In 1941, a Soviet Air Force base and pilot training school were set up in the district. During World War II, 1507 military pilots were trained there. Since 1956, the school trained foreign pilots; among its graduates were both the ex-Egyptian president Hosni Mubarak and the late Syrian president Hafez al-Assad.

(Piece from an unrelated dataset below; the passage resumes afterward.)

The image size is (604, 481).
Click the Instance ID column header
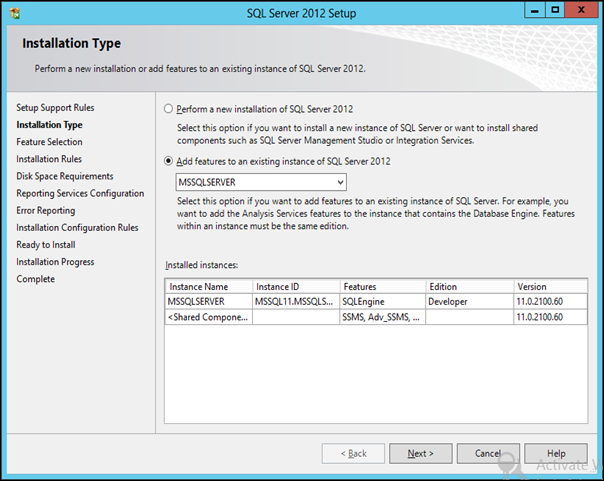click(295, 286)
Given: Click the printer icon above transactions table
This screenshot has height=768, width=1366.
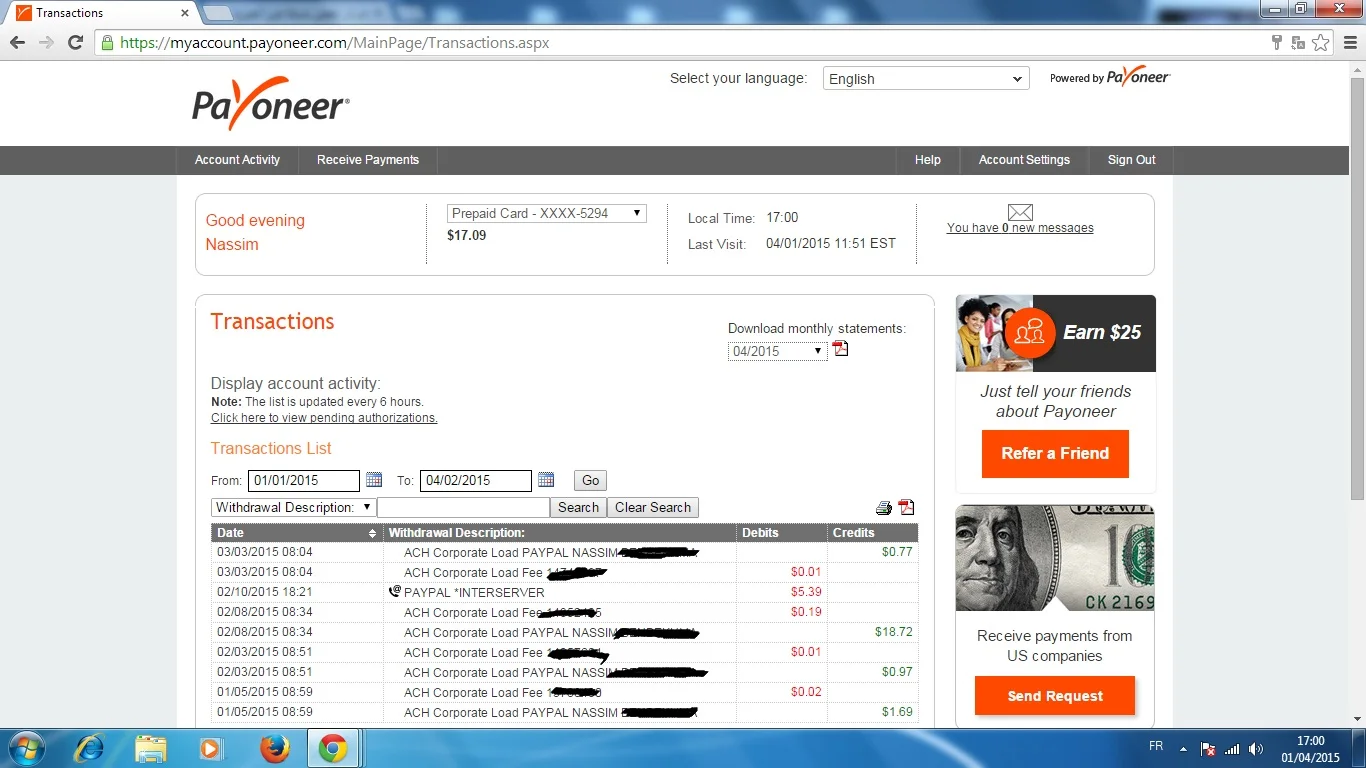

In 1992, the air base was transferred to Kyrgyzstan authorities; since 2003 it hosts Russian Air Force units.

== Water erosion ==
The district authorities, as well as the residents of the riverside village of Milyanfan (Милянфан), are concerned with the river Chüy gradually washing away the district's land, as it shifts its course to the south and erodes its left (southern) bank.

==Demographics==
As of 2009, Ysyk-Ata District included 1 town, and 58 villages in 18 rural communities (ayyl aymagy). Its de facto population, according to the Population and Housing Census of 2009, was 131,503, and de jure population 132,759. Some 21,762 people live in urban areas, and 109,741 in rural ones.

===Ethnic composition===
According to the 2009 Census, the ethnic composition of Ysyk-Ata District (de jure population) was:

| Ethnic group | Population | Proportion of Kemin District population |
|---|---|---|
| Kyrgyzs | 62,620 | 47.2% |
| Russians | 28,000 | 21.1% |
| Dungans | 19,223 | 14.5% |
| Turks | 4,699 | 3.5% |
| Uygurs | 4,091 | 3.1% |
| Azerbaijanis | 3,486 | 2.6% |
| Germans | 1,524 | 1.1% |
| Ukrainians | 1,343 | 1.0% |
| Kazakhs | 1,317 | 1.0% |
| Tatars | 1,078 | 0.8% |
| Balkars | 611 | 0.5% |
| Koreans | 588 | 0.4% |
| Tadjiks | 383 | 0.3% |
| Kurds | 349 | 0.3% |
| Karachays | 182 | 0.1% |
| Bulgars | 108 | 0.1% |
| other groups | 950 | 0.7% |

==Populated places==
In total, Ysyk-Ata District includes 1 town and 56 settlements in 18 rural communities (ayyl aymagy). Each rural community can consist of one or several villages. The rural communities and settlements in Ysyk-Ata District are:

1. city Kant
2. Ak-Kuduk (seat: Kirov; incl. Ak-Kuduk, Kotovsky, Birinchi May and Khun Chi (partly))
3. Birdik (seat: Birdik; incl. Khun Chi (partly))
4. Internatsional (seat: Internatsional; incl. Jar-Bashy)
5. Ivanovka (seat: Ivanovka)
6. Jeek (seat: Dmitriyevka; incl. Gagarin and Jeek)
7. Keng-Bulung (seat: Keng-Bulung; incl. Gidrostroitel, Druzhba and Cholpon)
8. Kochkorbaev (seat: Kengesh; incl. Budennovka and Dokturbek Kurmanaliev)
9. Krasnaya Rechka (seat: Krasnaya Rechka)
10. Logvinenko (seat: Novopokrovka (partly); incl. Chong-Daly)
11. Lyuksemburg (seat: Lyuksemburg; incl. Kirshelk)
12. Milyanfan (seat: Milyanfan)
13. Novopokrovka (seat: Novopokrovka (partly); incl. Lenin and Sary-Jon)
14. Nurmanbet (seat: Nurmanbet; incl. Birinchi May and Aliaskar Toktonaliev)
15. Syn-Tash (seat: Telman; incl. Ak-Say, Jetigen, Kyzyl-Aryk, Ötögön, Rot-Front, Sovet and Syn-Tash)
16. Tuz (seat: Tuz; incl. Dayyrbek, Jayalma and Tömönkü Serafimovka)
17. Uzun-Kyr (seat: Jer-Kazar; incl. Druzhba and Tömönkü Norus)
18. Yuryevka (seat: Yuryevka; incl. Ysyk-Ata)
19. Ysyk-Ata (seat: Almaluu; incl. Kebek-Biy, Jogorku-Ichke-Suu, Ichke-Suu, Karagay-Bulak, Norus, Tash-Bashat, Toguz-Bulak and Üch-Emchek)

== Notable people ==

- Kakish Ryskulova - first central asian woman to become a surgeon.